» **TASK DESCRIPTION**
Output the lines of the listing below as a JSON list of strings, one string per line and no blank lines. Start at the first line of the listing and stop after the line with "pyautogui.click(x=207, y=182)", including that line.

» **DATA SECTION**
— start —

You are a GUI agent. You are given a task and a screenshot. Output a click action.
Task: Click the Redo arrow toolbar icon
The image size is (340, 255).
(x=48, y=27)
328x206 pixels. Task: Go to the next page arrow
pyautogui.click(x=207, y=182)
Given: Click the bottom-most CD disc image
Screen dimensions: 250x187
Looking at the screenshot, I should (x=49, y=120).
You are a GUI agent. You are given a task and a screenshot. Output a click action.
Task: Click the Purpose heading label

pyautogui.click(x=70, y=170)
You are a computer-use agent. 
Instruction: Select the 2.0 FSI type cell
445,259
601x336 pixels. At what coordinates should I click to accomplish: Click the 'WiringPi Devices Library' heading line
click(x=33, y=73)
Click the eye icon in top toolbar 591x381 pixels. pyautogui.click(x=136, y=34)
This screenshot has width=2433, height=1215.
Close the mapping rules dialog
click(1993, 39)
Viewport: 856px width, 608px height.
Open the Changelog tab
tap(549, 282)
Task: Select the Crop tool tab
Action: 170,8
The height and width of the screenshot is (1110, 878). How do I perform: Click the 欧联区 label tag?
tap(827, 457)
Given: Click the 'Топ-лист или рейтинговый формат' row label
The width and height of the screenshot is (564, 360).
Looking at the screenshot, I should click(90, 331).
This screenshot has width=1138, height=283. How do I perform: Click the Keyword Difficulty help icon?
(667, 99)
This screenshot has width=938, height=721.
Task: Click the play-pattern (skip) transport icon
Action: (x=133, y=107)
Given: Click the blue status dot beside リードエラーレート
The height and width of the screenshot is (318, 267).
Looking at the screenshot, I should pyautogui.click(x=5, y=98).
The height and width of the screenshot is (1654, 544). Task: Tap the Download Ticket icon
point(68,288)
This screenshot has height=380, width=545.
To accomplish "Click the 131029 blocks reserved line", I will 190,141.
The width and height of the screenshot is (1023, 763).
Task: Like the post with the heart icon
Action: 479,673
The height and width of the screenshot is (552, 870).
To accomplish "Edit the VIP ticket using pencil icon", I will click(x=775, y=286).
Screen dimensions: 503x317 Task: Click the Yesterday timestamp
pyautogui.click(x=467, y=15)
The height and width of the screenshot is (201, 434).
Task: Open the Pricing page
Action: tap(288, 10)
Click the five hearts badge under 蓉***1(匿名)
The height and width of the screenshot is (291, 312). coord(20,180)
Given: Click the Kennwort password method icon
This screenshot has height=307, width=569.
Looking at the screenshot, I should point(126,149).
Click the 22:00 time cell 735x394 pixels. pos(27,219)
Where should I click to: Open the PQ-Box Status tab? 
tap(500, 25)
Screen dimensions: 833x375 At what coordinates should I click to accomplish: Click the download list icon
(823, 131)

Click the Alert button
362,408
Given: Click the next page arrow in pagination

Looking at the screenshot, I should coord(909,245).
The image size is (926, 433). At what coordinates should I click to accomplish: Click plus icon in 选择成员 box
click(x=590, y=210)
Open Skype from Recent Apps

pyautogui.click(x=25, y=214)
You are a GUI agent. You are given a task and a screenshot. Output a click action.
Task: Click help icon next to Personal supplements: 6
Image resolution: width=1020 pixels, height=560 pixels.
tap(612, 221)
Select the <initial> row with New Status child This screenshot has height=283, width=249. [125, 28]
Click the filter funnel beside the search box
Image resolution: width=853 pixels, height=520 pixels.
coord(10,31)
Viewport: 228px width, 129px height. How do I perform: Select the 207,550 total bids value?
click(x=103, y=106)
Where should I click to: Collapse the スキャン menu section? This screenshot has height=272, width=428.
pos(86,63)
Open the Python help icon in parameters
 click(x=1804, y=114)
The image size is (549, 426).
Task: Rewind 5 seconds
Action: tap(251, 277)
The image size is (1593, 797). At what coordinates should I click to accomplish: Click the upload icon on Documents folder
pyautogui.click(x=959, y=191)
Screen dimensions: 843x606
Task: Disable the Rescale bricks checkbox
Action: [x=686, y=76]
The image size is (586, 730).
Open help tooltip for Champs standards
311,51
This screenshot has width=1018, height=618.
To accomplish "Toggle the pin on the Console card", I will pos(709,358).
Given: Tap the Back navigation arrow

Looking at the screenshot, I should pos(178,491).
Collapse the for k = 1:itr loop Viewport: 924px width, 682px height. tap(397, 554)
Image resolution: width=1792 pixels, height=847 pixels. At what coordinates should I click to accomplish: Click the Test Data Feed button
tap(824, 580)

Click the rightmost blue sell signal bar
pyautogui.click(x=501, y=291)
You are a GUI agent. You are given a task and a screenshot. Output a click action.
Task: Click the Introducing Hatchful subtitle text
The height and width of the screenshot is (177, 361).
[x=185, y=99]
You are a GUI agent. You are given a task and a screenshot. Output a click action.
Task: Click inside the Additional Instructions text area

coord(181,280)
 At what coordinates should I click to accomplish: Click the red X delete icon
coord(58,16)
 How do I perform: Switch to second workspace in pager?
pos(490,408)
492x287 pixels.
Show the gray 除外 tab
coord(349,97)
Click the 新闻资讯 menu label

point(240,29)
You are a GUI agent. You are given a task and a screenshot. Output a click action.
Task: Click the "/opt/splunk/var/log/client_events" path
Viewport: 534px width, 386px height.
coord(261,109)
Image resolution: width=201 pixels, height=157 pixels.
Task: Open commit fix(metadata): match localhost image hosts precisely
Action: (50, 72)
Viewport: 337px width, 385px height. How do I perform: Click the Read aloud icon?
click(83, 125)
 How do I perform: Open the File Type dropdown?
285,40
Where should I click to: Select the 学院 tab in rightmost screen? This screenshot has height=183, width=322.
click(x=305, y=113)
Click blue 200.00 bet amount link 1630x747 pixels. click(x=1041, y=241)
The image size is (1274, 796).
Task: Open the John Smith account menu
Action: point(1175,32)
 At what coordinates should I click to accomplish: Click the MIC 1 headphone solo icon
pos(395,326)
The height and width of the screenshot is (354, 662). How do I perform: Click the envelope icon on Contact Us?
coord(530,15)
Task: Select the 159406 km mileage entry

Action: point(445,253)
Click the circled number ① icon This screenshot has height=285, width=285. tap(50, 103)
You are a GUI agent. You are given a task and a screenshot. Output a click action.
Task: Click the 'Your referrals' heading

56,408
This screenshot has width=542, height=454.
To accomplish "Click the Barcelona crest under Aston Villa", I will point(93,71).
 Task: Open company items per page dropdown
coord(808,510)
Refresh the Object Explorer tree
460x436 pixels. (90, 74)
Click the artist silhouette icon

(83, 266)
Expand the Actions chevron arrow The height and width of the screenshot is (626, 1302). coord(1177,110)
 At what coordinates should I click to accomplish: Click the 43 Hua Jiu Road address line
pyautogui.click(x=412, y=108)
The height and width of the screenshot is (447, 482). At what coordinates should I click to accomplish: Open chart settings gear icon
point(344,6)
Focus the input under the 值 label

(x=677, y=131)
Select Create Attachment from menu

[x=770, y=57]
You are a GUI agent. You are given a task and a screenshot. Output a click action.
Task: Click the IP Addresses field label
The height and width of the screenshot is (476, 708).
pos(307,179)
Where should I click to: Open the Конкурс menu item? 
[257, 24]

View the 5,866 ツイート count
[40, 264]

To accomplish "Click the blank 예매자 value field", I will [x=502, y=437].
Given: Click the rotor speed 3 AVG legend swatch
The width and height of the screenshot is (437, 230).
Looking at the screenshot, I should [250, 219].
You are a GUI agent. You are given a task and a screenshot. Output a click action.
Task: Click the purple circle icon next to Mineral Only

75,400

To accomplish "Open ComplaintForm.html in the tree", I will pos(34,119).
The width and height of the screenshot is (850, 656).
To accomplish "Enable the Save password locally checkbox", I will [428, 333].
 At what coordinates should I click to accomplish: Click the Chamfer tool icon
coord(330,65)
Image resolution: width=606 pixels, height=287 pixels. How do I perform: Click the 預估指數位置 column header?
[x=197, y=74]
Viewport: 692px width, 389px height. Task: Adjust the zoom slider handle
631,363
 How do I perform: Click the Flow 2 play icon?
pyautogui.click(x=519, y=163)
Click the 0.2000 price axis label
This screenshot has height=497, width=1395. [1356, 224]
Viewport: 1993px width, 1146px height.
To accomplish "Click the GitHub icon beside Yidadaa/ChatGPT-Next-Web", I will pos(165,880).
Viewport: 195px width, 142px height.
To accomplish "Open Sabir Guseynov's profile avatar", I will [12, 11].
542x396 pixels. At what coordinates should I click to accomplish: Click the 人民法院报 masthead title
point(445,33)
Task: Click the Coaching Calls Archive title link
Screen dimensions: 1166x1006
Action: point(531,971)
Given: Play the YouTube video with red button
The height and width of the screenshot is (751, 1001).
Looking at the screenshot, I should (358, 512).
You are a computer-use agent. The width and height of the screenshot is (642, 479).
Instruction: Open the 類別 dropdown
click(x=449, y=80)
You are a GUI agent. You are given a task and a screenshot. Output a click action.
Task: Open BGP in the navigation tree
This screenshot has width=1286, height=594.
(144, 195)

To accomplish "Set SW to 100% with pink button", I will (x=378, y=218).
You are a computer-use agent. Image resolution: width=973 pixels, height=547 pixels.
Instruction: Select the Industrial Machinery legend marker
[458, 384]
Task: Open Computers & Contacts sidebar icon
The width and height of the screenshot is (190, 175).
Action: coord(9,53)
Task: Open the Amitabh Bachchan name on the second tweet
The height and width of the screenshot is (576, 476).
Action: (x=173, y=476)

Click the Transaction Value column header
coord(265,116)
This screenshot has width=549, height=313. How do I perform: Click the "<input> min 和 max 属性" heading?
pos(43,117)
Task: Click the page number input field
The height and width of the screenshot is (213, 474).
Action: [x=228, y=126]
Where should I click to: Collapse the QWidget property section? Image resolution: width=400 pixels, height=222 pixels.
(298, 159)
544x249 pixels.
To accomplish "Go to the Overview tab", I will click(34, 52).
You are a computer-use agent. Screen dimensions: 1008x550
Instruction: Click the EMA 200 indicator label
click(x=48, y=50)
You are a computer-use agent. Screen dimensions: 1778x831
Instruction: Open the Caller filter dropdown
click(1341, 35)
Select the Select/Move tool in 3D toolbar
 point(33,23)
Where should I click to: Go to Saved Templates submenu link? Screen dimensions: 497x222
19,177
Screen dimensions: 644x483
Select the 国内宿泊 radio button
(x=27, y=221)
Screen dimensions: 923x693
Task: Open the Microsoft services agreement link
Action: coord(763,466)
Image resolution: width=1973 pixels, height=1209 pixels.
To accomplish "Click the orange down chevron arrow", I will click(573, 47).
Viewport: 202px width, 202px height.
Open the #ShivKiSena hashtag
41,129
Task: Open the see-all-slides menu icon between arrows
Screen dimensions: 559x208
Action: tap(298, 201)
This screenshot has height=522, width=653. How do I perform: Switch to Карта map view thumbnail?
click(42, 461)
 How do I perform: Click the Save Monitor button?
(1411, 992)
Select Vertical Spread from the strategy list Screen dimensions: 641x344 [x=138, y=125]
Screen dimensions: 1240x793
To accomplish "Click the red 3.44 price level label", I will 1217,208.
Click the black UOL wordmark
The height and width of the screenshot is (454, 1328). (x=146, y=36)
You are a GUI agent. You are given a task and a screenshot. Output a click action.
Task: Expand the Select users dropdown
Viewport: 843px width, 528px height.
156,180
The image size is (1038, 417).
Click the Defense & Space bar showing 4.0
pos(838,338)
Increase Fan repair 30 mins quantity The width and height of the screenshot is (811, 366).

— end —

» **TASK RESPONSE**
[
  "You are a GUI agent. You are given a task and a screenshot. Output a click action.",
  "Task: Click the Redo arrow toolbar icon",
  "The image size is (340, 255).",
  "(x=48, y=27)",
  "328x206 pixels. Task: Go to the next page arrow",
  "pyautogui.click(x=207, y=182)"
]